• [Directions]
Write out the entries below once more, exactly.
########################################
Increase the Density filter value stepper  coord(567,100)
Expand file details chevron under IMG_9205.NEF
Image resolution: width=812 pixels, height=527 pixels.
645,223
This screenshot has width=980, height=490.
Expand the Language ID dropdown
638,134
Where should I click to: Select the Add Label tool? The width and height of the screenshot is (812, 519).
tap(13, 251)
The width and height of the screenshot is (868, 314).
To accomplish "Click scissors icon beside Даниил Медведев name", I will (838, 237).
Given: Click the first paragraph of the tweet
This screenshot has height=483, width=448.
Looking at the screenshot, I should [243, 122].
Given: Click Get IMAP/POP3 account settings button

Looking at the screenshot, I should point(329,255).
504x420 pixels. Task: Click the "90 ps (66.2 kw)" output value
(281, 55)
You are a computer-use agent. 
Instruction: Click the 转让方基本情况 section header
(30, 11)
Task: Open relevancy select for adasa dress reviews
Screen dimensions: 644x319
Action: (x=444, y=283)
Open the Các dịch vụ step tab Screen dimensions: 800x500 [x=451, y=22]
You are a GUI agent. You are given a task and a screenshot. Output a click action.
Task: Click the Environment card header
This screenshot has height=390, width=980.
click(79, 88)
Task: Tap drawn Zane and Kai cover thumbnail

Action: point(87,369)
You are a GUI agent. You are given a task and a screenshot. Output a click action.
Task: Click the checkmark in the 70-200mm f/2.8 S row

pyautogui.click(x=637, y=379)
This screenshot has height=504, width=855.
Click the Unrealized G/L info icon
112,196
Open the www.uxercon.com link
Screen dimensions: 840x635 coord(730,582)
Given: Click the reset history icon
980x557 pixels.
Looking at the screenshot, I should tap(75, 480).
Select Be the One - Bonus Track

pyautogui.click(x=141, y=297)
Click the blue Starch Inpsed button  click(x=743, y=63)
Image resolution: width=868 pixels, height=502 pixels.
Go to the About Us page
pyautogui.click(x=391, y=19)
########################################
• [Exercise output]
Increase the Density filter value stepper  coord(567,100)
Expand file details chevron under IMG_9205.NEF
Image resolution: width=812 pixels, height=527 pixels.
645,223
This screenshot has width=980, height=490.
Expand the Language ID dropdown
638,134
Where should I click to: Select the Add Label tool? The width and height of the screenshot is (812, 519).
tap(13, 251)
The width and height of the screenshot is (868, 314).
To accomplish "Click scissors icon beside Даниил Медведев name", I will (838, 237).
Given: Click the first paragraph of the tweet
This screenshot has height=483, width=448.
Looking at the screenshot, I should [243, 122].
Given: Click Get IMAP/POP3 account settings button

Looking at the screenshot, I should point(329,255).
504x420 pixels. Task: Click the "90 ps (66.2 kw)" output value
(281, 55)
You are a computer-use agent. 
Instruction: Click the 转让方基本情况 section header
(30, 11)
Task: Open relevancy select for adasa dress reviews
Screen dimensions: 644x319
Action: (x=444, y=283)
Open the Các dịch vụ step tab Screen dimensions: 800x500 [x=451, y=22]
You are a GUI agent. You are given a task and a screenshot. Output a click action.
Task: Click the Environment card header
This screenshot has height=390, width=980.
click(79, 88)
Task: Tap drawn Zane and Kai cover thumbnail

Action: point(87,369)
You are a GUI agent. You are given a task and a screenshot. Output a click action.
Task: Click the checkmark in the 70-200mm f/2.8 S row

pyautogui.click(x=637, y=379)
This screenshot has height=504, width=855.
Click the Unrealized G/L info icon
112,196
Open the www.uxercon.com link
Screen dimensions: 840x635 coord(730,582)
Given: Click the reset history icon
980x557 pixels.
Looking at the screenshot, I should tap(75, 480).
Select Be the One - Bonus Track

pyautogui.click(x=141, y=297)
Click the blue Starch Inpsed button  click(x=743, y=63)
Image resolution: width=868 pixels, height=502 pixels.
Go to the About Us page
pyautogui.click(x=391, y=19)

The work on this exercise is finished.